What to work on
a. Decide whether each statement agrees with the passage on cluster validation below: (i) Silhouette is an external criterion; (ii) external criteria rely on extrinsic information to judge cluster results; (iii) the experiments used synthetic datasets only. Answer yes or no for each and quote the deciding words.
b. Using the passage on cluster validation below, answer these on separate lines:
(i) Which section covers multiple hypothesis testing?
(ii) Which three external measures does the passage call popular?
(iii) For a synthetic dataset generated from known clusters, which kind of measures may be more objective?

Text shown
******************************

We then perform multiple hypothesis testing (Section 3.3) to divide noise points (or not) and assign a non-noise point to a cluster index.

4. Experiments

We conducted experiments to evaluate the proposed method with synthetic and real datasets.

4.1 Validation measures

There are two types of validation measures for a cluster result, i.e., external criteria and internal criteria [13]. Internal criteria are validation measures that evaluate a cluster result using only inherent features in the dataset. The sum of square error and Silhouette [16] are typical internal criteria. External criteria use extrinsic information to evaluate cluster results. Popular external measures are purity, the Rand index [22] and the adjusted Rand index [15]. For a synthetic dataset to be generated from known clusters, external measures may be more objective.

******************************

Provided material

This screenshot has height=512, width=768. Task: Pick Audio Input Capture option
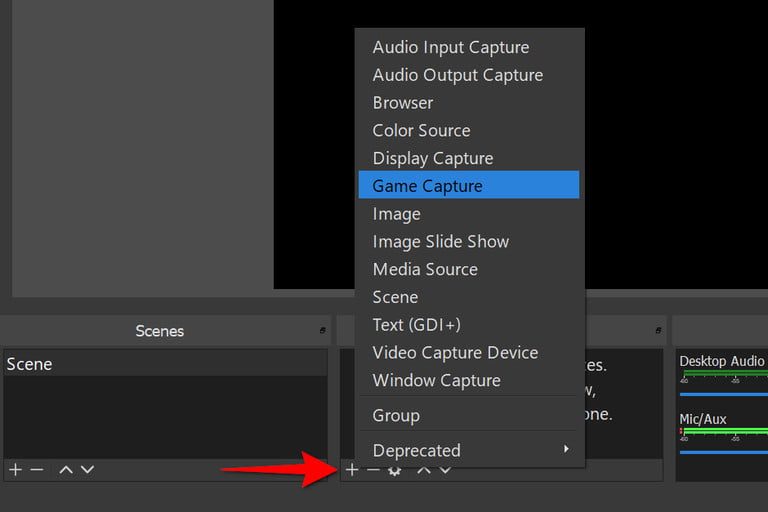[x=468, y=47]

******************************

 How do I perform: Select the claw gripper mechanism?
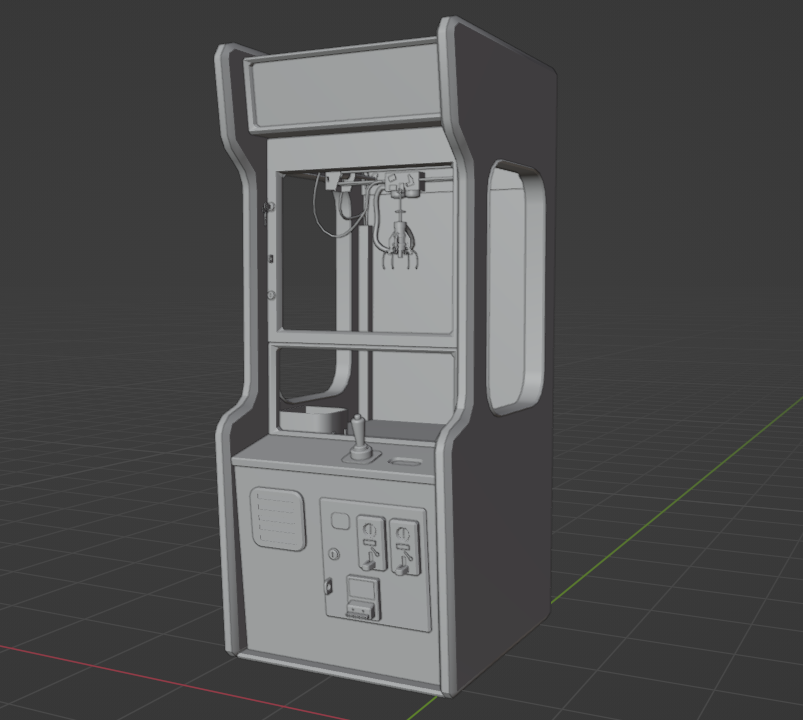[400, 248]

******************************

Final answers
a.
(i) No: "The sum of square error and Silhouette [16] are typical internal criteria."
(ii) Yes: "External criteria use extrinsic information to evaluate cluster results."
(iii) No: "with synthetic and real datasets"

b.
(i) Section 3.3
(ii) Purity, the Rand index and the adjusted Rand index
(iii) External measures